CVMar 9, 2020

Multi-Scale Superpatch Matching using Dual Superpixel Descriptors

arXiv:2003.04428v2
AI Analysis

This work addresses a domain-specific issue in computer vision for researchers and practitioners dealing with superpixel-based image analysis, offering an incremental improvement over existing methods.

The paper tackled the problem of irregular superpixel decompositions in image processing by introducing dual superpatch descriptors that capture both region and contour information, resulting in improved accuracy for matching and labeling tasks.

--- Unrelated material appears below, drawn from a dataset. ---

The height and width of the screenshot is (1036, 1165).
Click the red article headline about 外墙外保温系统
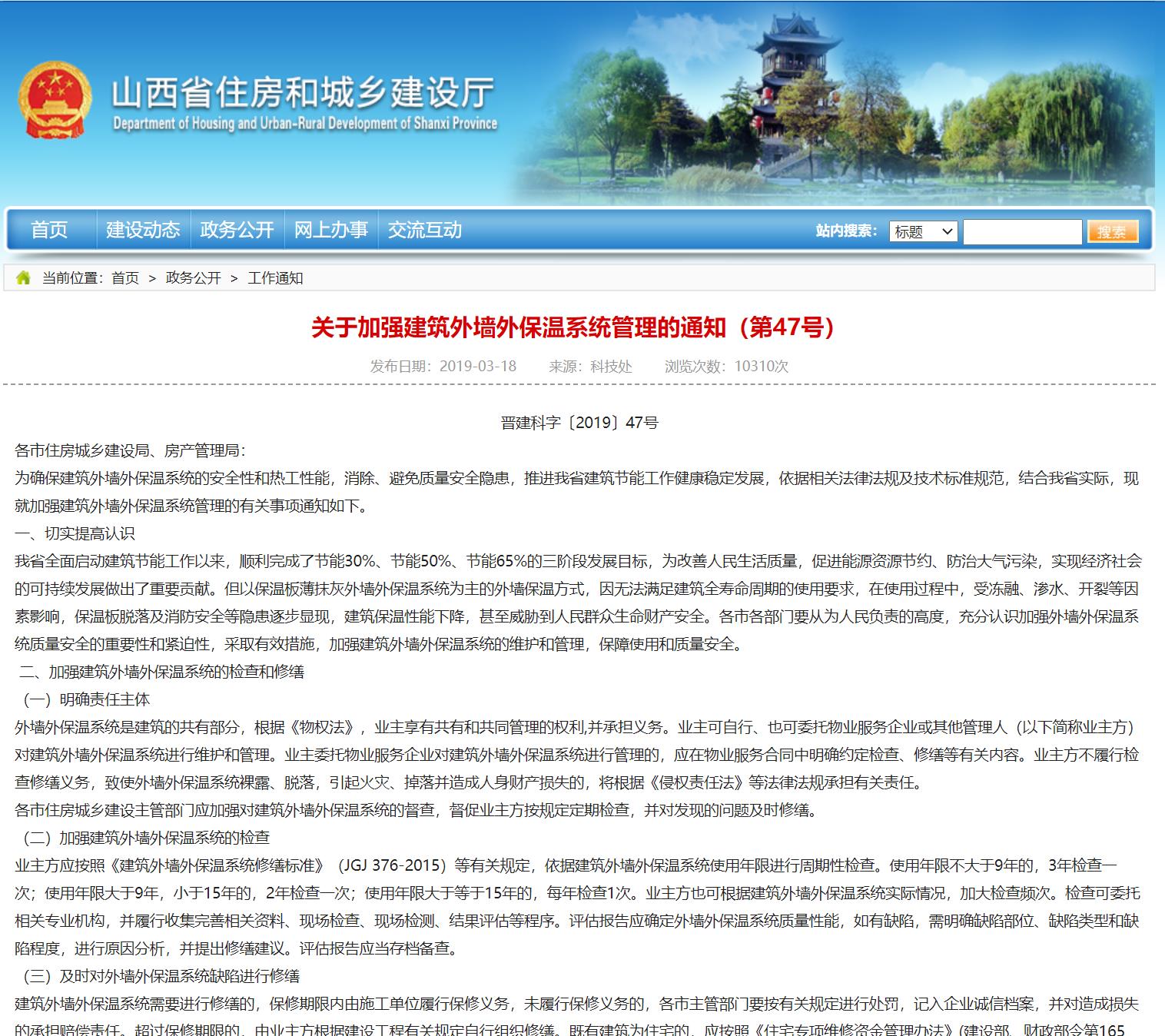pyautogui.click(x=572, y=327)
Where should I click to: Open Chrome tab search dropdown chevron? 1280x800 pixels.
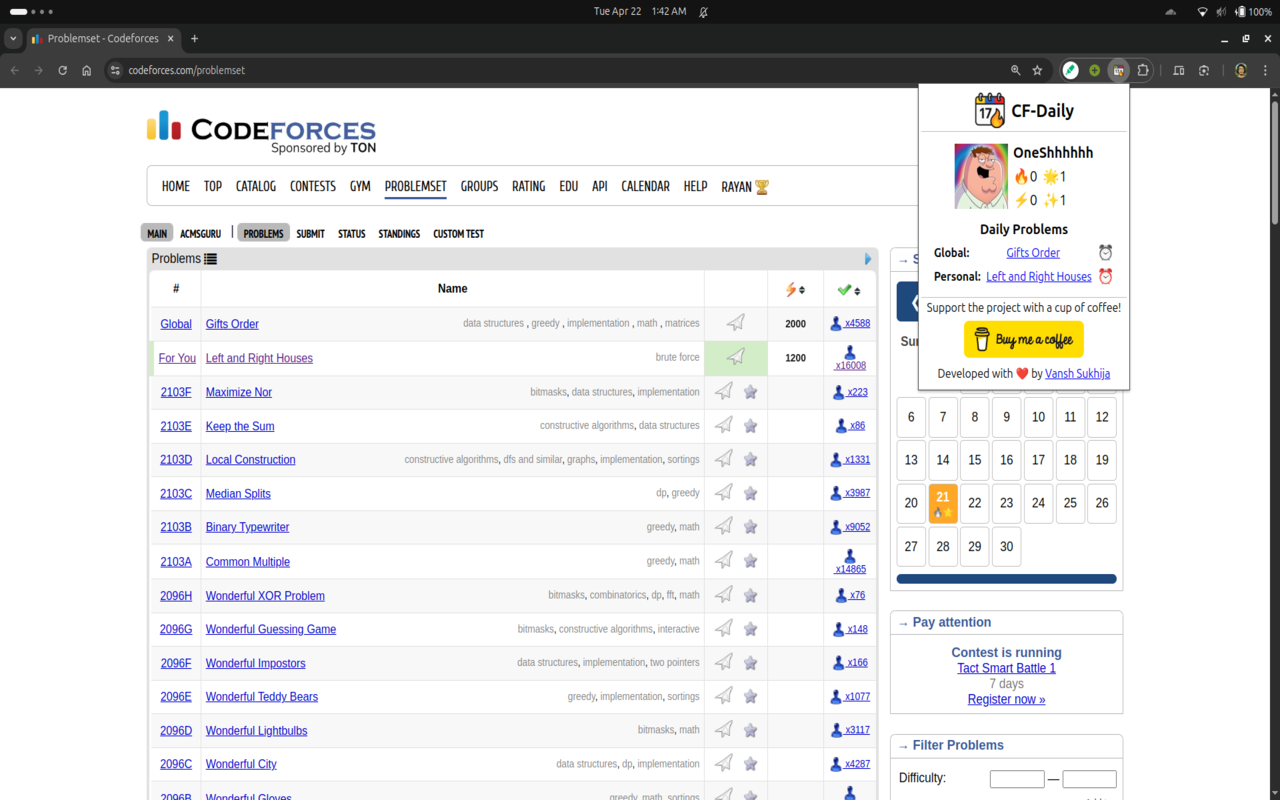[13, 39]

Over-segmentation into superpixels is a very effective dimensionality reduction strategy, enabling fast dense image processing. The main issue of this approach is the inherent irregularity of the image decomposition compared to standard hierarchical multi-resolution schemes, especially when searching for similar neighboring patterns. Several works have attempted to overcome this issue by taking into account the region irregularity into their comparison model. Nevertheless, they remain sub-optimal to provide robust and accurate superpixel neighborhood descriptors, since they only compute features within each region, poorly capturing contour information at superpixel borders. In this work, we address these limitations by introducing the dual superpatch, a novel superpixel neighborhood descriptor. This structure contains features computed in reduced superpixel regions, as well as at the interfaces of multiple superpixels to explicitly capture contour structure information. A fast multi-scale non-local matching framework is also introduced for the search of similar descriptors at different resolution levels in an image dataset. The proposed dual superpatch enables to more accurately capture similar structured patterns at different scales, and we demonstrate the robustness and performance of this new strategy on matching and supervised labeling applications.